- Relator(a)
- Ministro Rogerio Schietti Cruz
- Órgão julgador
- Sexta Turma
- Data do julgamento
- 06/12/2016
- Data de publicação
- 11/05/2017
STJ – Acórdão, Rel. Ministro Rogerio Schietti Cruz, Sexta Turma, j. 06/12/2016, p. 11/05/2017
RECURSO EM HABEAS CORPUS. OITIVA DE TESTEMUNHA. FILHOS DO ACUSADO. INDEFERIMENTO PELO JUIZ DE DIREITO. COAÇÃO ILEGAL. NÃO OCORRÊNCIA. RECURSO NÃO PROVIDO. 1. A oportunidade para arrolar testemunhas pelas partes é muito bem definida no Código de Processo Penal: para a acusação, no prazo da denúncia, na própria peça acusatória e, para a defesa, na resposta à acusação, na antiga defesa prévia. Isso não foi feito. Perdido o prazo pela parte, há preclusão processual do direito de produzir a prova. 2. À luz do art. 206 do CPP, quando se trata de testemunho de parente em grau muito próximo, há sempre um juízo de avaliação, a critério do juiz, quanto à necessidade da produção dessa prova. 3. Ouvir testemunha não é direito das partes na hipótese de omissão da defesa em propor a prova na ocasião prevista no processo penal, que muito bem define momentos de admissão, de produção e de avaliação da prova.
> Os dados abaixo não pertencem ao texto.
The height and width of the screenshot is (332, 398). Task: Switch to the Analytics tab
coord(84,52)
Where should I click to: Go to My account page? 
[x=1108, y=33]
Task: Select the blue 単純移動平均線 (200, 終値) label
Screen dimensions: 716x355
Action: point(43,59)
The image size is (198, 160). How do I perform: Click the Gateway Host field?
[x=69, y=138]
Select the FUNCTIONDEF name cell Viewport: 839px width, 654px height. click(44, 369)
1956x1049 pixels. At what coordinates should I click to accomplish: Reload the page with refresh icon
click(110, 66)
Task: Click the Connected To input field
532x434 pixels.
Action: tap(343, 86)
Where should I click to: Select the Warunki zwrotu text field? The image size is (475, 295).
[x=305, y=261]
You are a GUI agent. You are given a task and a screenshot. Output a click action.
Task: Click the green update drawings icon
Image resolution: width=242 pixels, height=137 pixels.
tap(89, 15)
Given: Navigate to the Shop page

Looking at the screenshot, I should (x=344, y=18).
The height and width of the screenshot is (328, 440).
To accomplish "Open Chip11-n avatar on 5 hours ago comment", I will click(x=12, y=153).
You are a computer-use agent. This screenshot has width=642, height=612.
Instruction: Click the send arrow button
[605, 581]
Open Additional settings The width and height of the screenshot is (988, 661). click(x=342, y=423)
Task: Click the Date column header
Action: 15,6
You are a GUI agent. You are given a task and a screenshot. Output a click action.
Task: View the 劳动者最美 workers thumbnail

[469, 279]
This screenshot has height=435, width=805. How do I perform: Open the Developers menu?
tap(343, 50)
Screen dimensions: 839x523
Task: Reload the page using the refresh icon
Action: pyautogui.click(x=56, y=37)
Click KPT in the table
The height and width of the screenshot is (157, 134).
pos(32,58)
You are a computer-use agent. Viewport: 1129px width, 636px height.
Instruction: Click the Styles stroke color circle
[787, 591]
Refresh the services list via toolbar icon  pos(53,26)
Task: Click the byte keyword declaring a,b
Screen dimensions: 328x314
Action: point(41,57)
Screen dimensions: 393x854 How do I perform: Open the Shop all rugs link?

Nesse caso, se o réu deixa de exercer o seu direito de propor a prova no prazo que o Código estabelece, ele não mais tem direito a ouvir as testemunhas e passa a ter interesse - legítimo - de ouvir essas pessoas, mas essa avaliação é do juiz, baseada em sua conveniência, nos termos do art. 209 do Código de Processo Penal. 4. Recurso ordinário em habeas corpus não provido. (RHC n. 73.807/MG, relator Ministro Sebastião Reis Júnior, relator para acórdão Ministro Rogerio Schietti Cruz, Sexta Turma, julgado em 6/12/2016, DJe de 11/5/2017.)